Segment Start: GIVEN ENTRIES

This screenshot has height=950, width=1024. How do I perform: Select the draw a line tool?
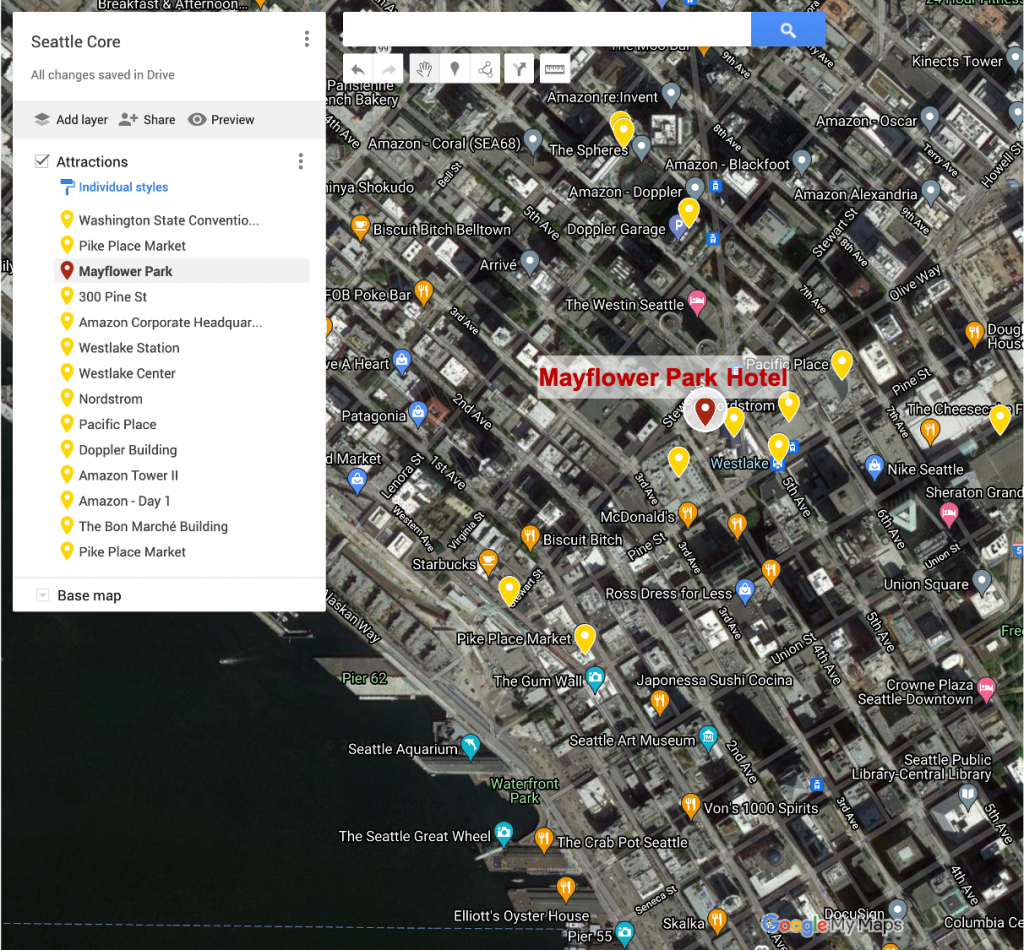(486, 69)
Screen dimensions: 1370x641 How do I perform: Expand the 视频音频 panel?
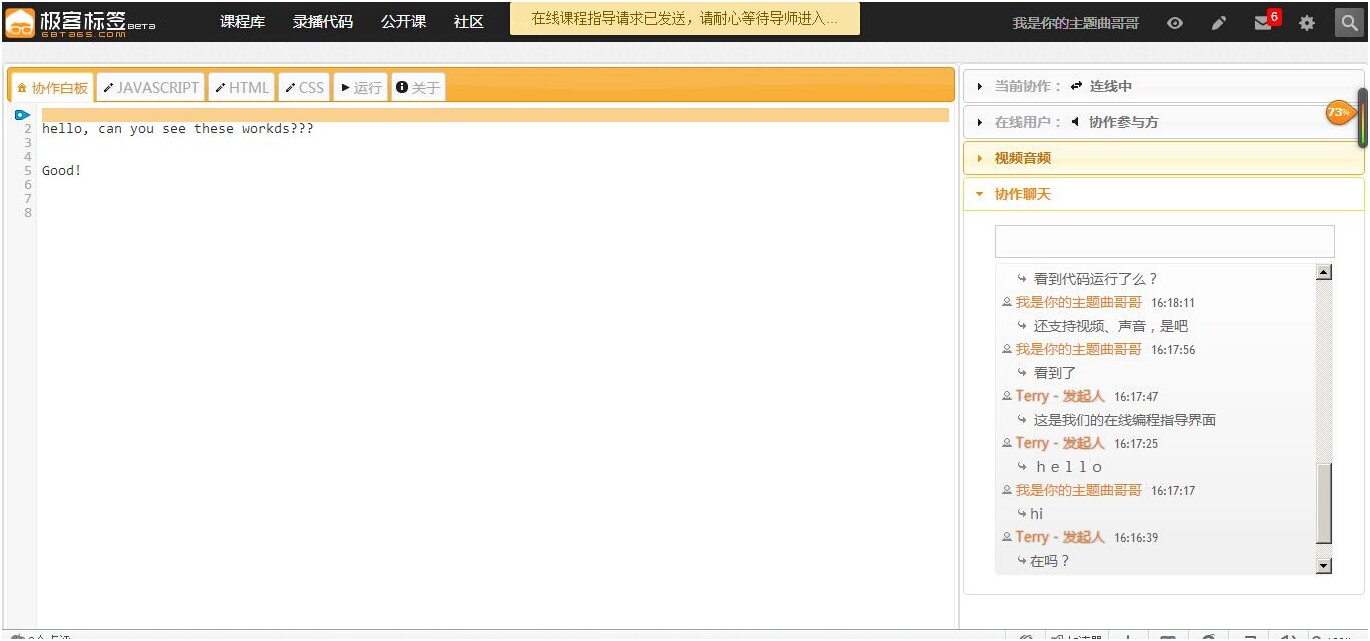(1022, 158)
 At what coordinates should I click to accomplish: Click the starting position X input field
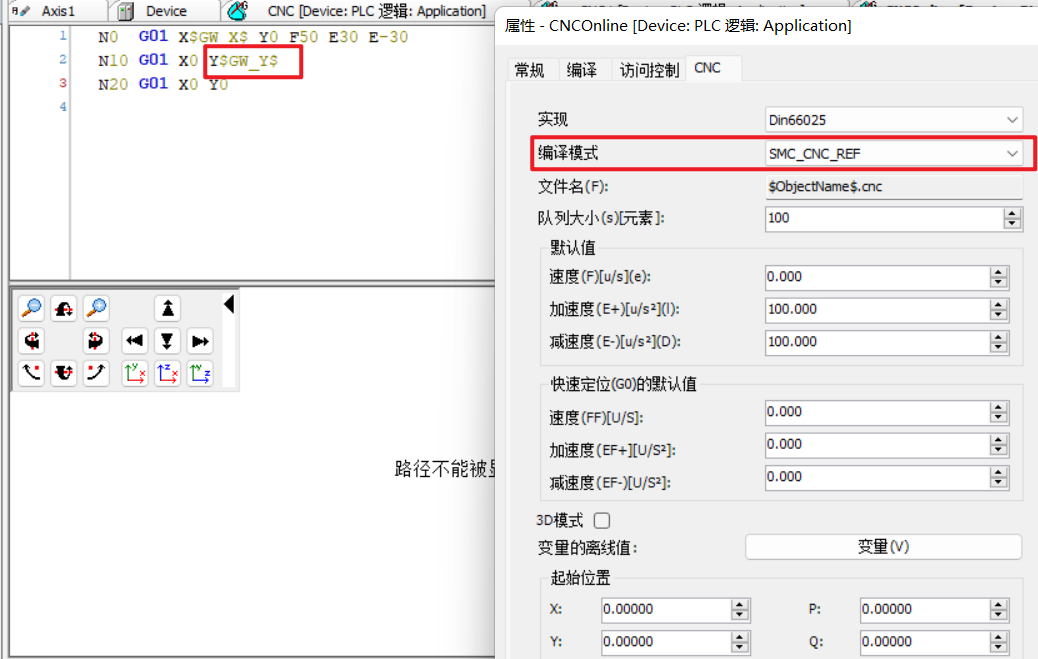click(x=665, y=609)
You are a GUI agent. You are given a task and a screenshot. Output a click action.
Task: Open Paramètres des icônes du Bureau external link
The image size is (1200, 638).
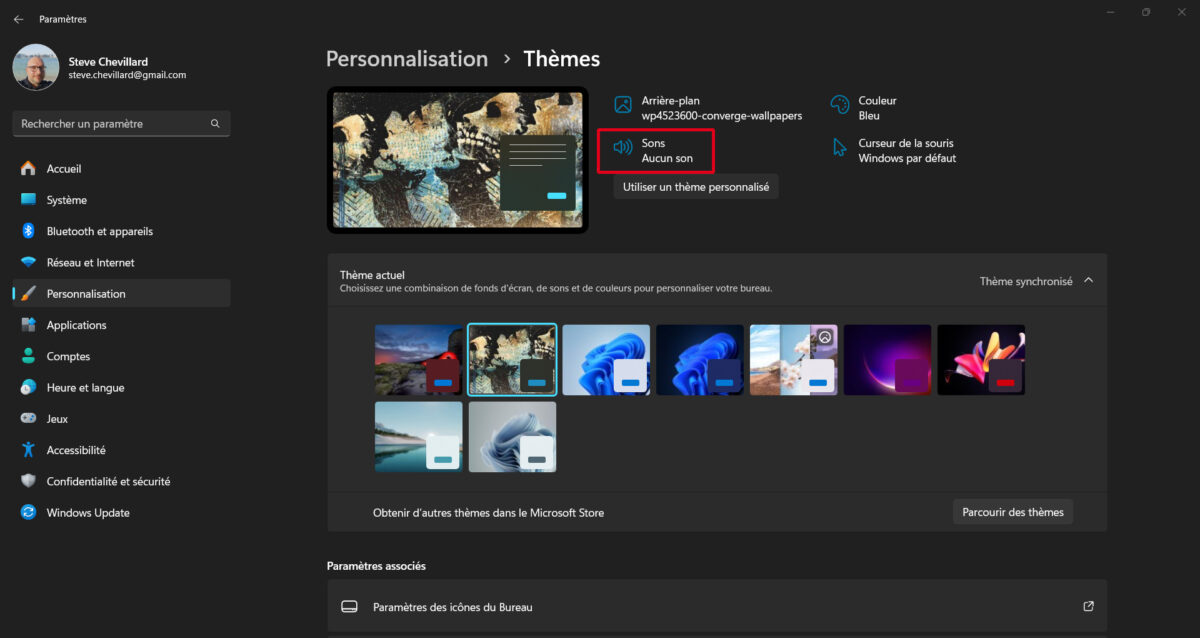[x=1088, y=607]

Segment End: GIVEN ENTRIES

Write every entry out again exactly, dropping the pictures.

* _SOLUTION TO THE EXERCISE_:
This screenshot has height=950, width=1024. How do I perform: Select the draw a line tool?
(486, 69)
Screen dimensions: 1370x641 How do I perform: Expand the 视频音频 panel?
(1022, 158)
 At what coordinates should I click to accomplish: Click the starting position X input field
click(x=665, y=609)
You are a GUI agent. You are given a task and a screenshot. Output a click action.
Task: Open Paramètres des icônes du Bureau external link
The image size is (1200, 638).
[x=1088, y=607]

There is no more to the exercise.